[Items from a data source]

+ + + +

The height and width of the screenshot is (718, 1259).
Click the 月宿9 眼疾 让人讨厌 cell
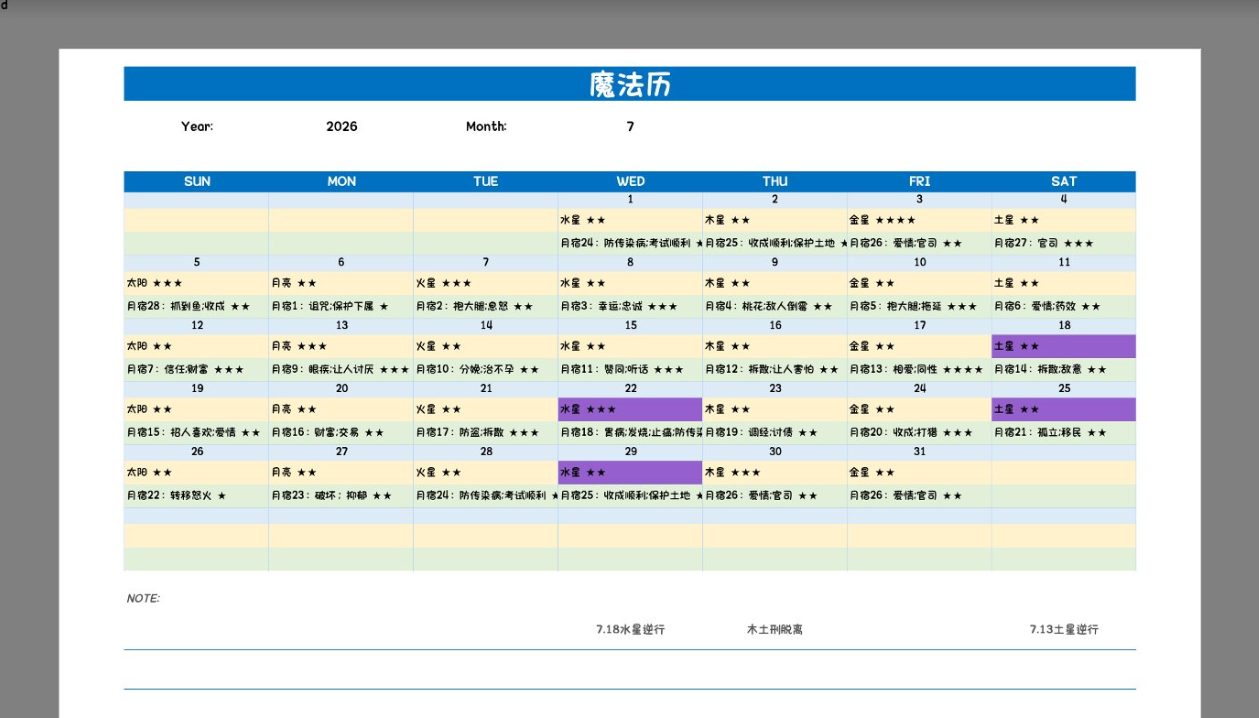coord(341,369)
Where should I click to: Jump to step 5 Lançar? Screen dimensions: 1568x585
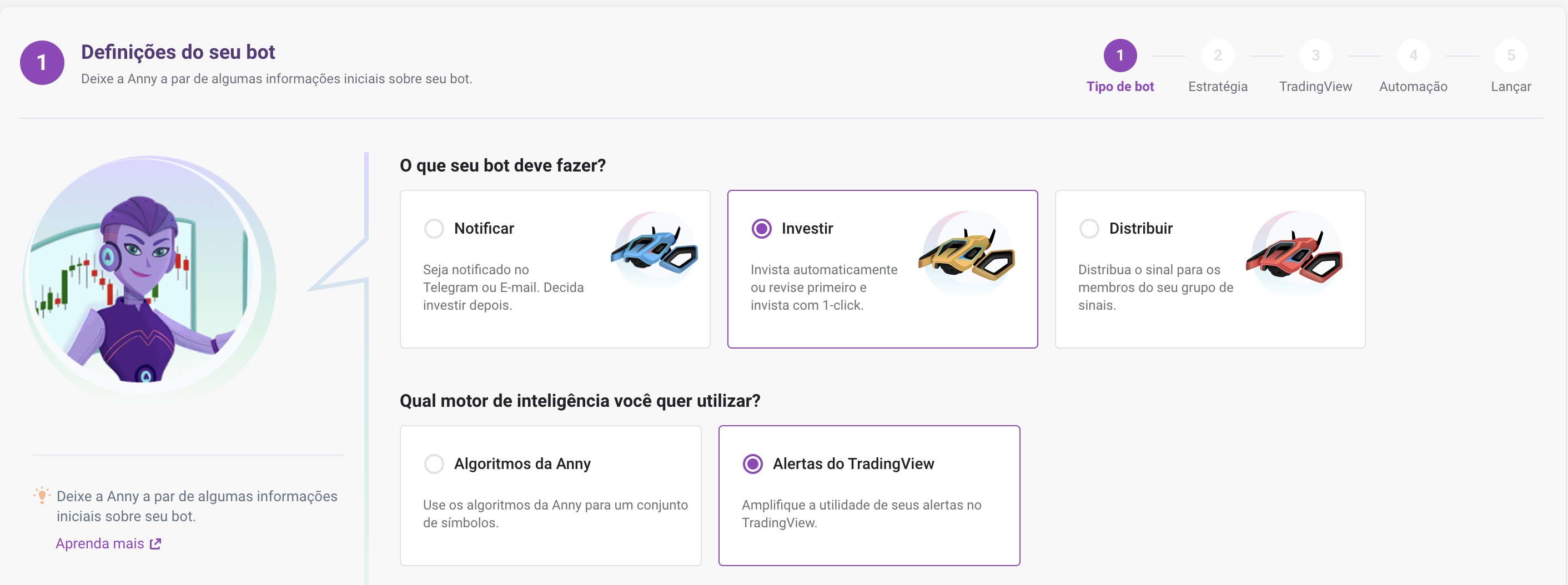point(1511,56)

+ + + +

# Action item
Beginning with the line containing "Click the 月宿9 眼疾 让人讨厌 cell" and ending with the last line of the data above, repeat each line exactly. Include no pictures and no other lines.

# Exercise answer
Click the 月宿9 眼疾 让人讨厌 cell
coord(341,369)
Where should I click to: Jump to step 5 Lançar? Screen dimensions: 1568x585
point(1511,56)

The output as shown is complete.